How many times can journalists write the same story? That's what I wondered when reading the most recent accounts of the MacArthur Fellows Program — informally known as "Genius Grants" — whose new members were announced this week. The unexpected phone call. The disbelief. The overwhelmed gratitude. It's a script as predictable as any romantic comedy or slasher movie.
The members of this year's cohort were also predictable. The fellows, chosen by a secretive board of recommenders, are nominally selected for "exceptional creativity," "promise for important future advances based on a track record of significant accomplishments," and "potential for the Fellowship to facilitate subsequent creative work." But they really seem to be chosen on the basis of political commitment, academic fashion, and prior success with major cultural institutions. That explains why almost all of this year's fellows, including the ubiquitous Ibram X. Kendi, are dedicated to progresive conceptions of racial justice. And several have recently won other high profile awards.

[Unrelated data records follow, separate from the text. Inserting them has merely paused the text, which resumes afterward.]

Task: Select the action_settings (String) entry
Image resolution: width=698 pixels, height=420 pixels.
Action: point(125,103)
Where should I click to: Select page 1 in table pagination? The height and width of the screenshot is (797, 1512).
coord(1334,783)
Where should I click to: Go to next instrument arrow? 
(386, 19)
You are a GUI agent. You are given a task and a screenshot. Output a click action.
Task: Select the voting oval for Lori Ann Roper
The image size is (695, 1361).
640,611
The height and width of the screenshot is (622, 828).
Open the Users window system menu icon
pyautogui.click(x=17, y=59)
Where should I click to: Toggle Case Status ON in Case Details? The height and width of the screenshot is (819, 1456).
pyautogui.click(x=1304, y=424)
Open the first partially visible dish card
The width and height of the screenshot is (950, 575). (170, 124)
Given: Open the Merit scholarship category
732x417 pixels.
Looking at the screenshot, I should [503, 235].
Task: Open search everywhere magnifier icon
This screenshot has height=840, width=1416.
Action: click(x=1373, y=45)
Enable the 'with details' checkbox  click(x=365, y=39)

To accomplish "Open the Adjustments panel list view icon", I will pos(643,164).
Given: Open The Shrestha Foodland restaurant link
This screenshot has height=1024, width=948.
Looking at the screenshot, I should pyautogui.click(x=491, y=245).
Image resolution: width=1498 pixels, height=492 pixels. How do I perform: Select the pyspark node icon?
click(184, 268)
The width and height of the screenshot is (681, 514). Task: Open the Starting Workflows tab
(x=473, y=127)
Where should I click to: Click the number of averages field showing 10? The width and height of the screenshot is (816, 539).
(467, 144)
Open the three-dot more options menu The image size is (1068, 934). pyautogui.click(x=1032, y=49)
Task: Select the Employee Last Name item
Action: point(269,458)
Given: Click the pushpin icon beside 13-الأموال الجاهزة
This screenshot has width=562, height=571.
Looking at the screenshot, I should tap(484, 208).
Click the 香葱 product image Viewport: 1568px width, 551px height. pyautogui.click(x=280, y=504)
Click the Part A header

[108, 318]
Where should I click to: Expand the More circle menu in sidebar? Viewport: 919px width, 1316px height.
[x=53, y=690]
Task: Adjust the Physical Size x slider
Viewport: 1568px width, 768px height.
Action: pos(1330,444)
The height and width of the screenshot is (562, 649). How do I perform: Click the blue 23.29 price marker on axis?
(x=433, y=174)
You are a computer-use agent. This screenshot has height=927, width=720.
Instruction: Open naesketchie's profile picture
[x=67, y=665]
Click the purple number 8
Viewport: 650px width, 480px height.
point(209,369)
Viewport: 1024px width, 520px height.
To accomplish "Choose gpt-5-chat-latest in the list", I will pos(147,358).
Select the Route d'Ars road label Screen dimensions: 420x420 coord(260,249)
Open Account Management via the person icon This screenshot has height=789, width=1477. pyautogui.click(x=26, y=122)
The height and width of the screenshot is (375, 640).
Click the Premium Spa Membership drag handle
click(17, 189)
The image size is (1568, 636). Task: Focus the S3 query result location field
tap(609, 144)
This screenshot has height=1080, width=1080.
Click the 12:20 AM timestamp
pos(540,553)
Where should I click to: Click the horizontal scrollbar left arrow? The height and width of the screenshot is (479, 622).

Complaints about the political slant and self-congratulatory faddishness of the fellowships are nothing new. In 1995, columnist John Leo unleashed a widely-circulated broadside against the year's cohort. Feminism loomed larger than race in that iteration of the culture war. Leo was particularly annoyed by the selection of musicologist Susan McClary, who argued that Beethoven's Ninth Symphony was a sort of tonal rape fantasy.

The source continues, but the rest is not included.